▶ _Problem to solve_:
Could you rewrite the material from the line with "932x1124 pixels. Task: Click" to the line with "Click the readability" as a Markdown table with the columns Row and Material line, leaving out blank lines?

********************

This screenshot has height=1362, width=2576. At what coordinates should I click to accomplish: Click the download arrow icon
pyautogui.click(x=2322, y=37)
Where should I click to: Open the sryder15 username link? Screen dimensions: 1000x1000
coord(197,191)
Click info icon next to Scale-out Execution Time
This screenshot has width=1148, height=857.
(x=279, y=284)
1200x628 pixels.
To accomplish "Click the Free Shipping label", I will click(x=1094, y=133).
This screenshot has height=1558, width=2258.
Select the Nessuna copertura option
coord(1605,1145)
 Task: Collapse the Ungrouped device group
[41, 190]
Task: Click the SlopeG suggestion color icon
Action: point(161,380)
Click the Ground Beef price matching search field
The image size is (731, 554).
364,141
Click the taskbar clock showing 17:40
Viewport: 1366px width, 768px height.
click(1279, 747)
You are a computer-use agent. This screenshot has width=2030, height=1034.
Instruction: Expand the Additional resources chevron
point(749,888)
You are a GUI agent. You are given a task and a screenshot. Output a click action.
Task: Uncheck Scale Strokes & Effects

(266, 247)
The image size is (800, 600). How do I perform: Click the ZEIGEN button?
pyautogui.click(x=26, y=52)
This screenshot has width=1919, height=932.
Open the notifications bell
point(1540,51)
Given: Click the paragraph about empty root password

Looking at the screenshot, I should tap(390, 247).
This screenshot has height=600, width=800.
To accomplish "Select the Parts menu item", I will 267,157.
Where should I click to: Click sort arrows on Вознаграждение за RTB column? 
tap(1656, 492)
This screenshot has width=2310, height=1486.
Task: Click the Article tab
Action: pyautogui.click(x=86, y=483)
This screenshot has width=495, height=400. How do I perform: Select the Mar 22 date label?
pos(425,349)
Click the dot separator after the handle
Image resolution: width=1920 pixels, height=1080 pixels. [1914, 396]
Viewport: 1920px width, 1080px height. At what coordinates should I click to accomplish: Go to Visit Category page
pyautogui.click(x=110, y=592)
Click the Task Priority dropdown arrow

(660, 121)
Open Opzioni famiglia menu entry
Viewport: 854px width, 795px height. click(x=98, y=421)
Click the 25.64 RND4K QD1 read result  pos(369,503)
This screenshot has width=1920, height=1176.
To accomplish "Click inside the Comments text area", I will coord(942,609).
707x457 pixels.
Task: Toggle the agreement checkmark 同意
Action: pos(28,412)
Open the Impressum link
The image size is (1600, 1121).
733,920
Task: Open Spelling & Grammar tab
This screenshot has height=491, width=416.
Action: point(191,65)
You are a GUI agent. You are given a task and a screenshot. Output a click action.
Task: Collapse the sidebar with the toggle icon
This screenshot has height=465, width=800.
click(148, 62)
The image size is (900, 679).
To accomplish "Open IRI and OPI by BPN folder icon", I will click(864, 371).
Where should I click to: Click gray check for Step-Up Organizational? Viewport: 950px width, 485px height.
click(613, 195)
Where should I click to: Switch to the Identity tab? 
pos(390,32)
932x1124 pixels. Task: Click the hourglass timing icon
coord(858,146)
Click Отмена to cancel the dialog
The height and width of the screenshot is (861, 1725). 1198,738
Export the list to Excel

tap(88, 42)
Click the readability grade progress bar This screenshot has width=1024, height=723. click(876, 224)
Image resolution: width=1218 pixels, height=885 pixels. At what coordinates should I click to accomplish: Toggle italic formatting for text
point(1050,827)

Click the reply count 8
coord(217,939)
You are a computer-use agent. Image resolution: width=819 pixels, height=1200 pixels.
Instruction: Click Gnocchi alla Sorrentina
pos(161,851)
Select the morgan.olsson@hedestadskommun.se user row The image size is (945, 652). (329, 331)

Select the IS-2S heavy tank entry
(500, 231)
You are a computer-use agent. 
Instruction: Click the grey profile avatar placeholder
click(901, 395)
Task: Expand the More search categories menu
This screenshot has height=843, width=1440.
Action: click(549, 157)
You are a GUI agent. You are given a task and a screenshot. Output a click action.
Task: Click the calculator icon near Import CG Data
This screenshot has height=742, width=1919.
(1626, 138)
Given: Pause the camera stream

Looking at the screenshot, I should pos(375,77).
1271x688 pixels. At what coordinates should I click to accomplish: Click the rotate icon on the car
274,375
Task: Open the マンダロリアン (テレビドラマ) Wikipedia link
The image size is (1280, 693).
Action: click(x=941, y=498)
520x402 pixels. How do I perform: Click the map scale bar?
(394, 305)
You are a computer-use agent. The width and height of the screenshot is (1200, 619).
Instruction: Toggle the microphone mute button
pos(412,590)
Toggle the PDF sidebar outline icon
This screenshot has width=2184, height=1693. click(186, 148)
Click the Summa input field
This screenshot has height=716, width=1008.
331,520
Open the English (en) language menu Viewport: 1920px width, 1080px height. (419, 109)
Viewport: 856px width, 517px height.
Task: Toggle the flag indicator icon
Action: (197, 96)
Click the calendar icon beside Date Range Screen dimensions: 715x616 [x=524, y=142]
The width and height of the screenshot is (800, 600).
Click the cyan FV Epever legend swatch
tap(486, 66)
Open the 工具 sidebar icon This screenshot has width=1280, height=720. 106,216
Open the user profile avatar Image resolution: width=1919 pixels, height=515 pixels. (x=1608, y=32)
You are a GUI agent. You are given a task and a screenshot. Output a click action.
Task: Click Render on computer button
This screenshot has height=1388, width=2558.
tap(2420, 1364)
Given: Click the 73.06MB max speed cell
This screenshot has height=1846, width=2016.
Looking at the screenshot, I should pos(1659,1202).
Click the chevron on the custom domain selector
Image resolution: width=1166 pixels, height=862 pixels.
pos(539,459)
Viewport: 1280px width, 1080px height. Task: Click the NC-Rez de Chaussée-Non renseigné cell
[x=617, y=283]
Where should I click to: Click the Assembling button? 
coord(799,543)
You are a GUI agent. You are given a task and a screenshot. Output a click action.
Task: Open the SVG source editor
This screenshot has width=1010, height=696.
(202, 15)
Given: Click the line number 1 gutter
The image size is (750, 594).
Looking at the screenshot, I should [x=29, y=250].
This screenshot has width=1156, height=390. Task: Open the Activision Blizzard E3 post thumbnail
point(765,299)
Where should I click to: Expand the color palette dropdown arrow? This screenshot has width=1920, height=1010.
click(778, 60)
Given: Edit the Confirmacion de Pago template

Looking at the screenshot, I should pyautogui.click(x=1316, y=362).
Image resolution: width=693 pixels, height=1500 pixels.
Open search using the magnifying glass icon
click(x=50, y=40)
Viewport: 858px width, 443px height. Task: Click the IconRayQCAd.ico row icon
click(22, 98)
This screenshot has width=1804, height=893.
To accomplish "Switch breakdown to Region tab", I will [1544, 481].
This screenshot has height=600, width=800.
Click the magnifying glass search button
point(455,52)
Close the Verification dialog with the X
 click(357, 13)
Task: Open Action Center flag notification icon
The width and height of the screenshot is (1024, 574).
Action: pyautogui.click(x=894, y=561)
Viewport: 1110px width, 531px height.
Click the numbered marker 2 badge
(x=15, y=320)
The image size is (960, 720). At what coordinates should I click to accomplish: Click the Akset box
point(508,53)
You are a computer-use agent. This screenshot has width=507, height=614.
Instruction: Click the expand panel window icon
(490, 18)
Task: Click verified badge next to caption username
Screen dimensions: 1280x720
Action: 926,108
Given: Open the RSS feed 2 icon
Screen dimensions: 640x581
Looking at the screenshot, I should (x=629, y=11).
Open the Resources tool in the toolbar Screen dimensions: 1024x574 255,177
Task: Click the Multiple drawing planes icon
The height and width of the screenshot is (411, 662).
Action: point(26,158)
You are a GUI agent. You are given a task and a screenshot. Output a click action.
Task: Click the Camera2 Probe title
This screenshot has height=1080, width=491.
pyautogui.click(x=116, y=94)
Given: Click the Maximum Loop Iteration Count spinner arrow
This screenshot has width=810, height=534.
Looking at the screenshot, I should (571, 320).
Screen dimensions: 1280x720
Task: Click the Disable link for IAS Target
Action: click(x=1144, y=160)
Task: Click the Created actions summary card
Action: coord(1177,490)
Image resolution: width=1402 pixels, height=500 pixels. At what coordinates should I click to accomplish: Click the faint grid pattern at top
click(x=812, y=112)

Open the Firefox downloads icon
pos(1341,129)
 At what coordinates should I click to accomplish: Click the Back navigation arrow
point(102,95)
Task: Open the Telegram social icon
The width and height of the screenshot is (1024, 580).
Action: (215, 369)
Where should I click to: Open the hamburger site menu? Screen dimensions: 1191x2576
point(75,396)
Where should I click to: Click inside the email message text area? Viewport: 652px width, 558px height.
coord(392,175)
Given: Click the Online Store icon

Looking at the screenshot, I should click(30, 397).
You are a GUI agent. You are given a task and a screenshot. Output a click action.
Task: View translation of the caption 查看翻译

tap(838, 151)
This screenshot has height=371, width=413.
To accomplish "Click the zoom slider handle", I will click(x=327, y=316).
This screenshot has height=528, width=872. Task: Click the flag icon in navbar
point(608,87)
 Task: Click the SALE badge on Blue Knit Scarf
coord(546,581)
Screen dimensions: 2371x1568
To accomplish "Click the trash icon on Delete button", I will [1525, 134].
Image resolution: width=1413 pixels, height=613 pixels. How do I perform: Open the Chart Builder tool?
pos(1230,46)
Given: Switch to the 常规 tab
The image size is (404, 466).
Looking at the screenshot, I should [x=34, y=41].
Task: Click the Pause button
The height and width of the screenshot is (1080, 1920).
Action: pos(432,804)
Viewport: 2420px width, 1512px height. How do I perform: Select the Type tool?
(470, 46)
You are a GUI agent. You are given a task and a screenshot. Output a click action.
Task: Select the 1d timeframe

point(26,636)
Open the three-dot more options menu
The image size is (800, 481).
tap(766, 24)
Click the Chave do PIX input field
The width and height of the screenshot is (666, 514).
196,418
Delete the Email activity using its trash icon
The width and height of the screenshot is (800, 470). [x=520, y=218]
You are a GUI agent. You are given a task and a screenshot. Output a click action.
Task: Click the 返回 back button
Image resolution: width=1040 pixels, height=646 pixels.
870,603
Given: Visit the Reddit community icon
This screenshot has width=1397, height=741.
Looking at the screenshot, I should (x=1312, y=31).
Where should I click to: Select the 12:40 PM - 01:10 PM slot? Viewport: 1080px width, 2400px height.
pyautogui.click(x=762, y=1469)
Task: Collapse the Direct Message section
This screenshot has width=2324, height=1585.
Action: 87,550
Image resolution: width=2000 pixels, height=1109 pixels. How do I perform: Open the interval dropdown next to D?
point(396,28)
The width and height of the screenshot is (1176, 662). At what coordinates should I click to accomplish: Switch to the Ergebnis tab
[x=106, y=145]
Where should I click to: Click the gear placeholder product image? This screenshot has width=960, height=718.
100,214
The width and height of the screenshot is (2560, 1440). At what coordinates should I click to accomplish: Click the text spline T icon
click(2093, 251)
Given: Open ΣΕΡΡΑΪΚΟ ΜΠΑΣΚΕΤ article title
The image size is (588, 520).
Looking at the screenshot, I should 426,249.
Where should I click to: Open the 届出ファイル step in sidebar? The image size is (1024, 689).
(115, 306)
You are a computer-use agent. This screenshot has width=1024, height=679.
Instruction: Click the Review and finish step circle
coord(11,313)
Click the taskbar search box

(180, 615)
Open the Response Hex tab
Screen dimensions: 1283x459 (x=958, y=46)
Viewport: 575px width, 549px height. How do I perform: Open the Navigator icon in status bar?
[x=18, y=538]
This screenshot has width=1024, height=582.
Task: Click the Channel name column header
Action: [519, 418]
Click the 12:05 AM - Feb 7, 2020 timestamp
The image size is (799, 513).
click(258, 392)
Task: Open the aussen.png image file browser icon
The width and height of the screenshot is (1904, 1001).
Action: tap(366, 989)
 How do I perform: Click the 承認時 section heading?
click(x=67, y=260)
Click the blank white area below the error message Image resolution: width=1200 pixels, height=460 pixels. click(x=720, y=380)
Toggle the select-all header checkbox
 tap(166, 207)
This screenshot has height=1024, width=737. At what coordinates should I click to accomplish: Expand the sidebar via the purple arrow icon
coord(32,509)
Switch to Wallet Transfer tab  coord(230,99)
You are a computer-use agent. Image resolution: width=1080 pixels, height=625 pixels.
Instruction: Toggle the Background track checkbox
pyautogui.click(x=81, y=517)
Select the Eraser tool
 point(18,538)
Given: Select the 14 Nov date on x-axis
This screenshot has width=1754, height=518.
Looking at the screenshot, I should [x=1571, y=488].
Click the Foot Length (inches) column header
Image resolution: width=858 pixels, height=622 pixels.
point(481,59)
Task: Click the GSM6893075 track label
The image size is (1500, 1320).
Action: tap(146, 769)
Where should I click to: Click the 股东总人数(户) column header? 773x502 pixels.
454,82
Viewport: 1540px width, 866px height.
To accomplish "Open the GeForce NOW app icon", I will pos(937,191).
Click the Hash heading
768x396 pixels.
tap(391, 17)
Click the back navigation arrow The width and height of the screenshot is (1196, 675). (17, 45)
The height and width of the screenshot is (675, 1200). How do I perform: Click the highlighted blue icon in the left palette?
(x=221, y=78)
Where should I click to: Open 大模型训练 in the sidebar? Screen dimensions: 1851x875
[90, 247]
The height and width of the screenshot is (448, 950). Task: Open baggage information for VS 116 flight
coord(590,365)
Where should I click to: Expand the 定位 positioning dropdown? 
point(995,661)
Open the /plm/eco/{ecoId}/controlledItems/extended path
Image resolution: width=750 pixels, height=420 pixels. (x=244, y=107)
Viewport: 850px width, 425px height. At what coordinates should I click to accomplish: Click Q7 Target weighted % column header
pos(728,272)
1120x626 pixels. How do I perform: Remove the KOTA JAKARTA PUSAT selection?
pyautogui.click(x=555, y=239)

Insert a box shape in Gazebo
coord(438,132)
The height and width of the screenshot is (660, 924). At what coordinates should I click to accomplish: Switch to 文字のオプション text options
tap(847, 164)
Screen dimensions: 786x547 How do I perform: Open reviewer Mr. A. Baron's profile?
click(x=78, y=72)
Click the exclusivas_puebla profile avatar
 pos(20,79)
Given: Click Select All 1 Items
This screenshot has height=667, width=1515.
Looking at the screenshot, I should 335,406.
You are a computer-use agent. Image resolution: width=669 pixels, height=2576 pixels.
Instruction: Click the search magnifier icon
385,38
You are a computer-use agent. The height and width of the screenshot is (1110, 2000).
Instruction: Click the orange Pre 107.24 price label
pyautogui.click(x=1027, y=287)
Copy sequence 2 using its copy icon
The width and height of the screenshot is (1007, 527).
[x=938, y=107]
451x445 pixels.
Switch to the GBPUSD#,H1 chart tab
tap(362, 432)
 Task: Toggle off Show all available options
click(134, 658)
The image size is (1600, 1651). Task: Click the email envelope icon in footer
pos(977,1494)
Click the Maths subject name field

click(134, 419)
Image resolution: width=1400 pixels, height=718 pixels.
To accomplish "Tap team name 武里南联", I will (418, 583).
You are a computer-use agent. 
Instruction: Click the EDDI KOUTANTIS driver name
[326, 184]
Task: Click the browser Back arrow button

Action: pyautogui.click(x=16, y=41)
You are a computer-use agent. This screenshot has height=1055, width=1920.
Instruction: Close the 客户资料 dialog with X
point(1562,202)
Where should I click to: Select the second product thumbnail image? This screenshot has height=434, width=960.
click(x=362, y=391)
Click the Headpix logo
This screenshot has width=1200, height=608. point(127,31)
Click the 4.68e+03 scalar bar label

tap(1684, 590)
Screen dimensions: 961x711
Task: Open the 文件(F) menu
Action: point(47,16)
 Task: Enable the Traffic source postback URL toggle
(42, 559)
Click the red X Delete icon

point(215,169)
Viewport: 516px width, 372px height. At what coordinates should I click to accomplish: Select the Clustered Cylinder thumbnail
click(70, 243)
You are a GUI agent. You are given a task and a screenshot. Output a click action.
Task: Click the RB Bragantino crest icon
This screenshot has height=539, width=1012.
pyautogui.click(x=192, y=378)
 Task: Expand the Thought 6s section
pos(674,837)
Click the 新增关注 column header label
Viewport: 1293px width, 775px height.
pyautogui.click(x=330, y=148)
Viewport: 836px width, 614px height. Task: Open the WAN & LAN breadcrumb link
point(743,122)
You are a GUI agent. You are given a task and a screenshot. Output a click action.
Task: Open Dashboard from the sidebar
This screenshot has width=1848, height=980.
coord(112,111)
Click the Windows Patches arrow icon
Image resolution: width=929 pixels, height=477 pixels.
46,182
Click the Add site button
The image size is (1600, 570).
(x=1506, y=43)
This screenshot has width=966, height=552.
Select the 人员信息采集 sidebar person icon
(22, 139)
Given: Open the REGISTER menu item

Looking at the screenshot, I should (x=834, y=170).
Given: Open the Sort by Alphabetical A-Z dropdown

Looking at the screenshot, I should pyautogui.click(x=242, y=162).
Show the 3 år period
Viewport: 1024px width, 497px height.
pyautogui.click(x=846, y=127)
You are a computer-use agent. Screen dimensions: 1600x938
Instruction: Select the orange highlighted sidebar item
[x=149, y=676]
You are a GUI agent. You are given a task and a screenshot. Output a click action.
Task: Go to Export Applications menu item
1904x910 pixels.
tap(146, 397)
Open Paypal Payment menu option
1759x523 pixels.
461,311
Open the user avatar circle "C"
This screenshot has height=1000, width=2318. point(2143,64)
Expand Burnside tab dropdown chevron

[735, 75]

********************

▶ _Solution to this problem_:
| Row | Material line |
|---|---|
| 1 | 932x1124 pixels. Task: Click the hourglass timing icon |
| 2 | coord(858,146) |
| 3 | Click Отмена to cancel the dialog |
| 4 | The height and width of the screenshot is (861, 1725). 1198,738 |
| 5 | Export the list to Excel |
| 6 | tap(88, 42) |
| 7 | Click the readability grade progress bar This screenshot has width=1024, height=723. click(876, 224) |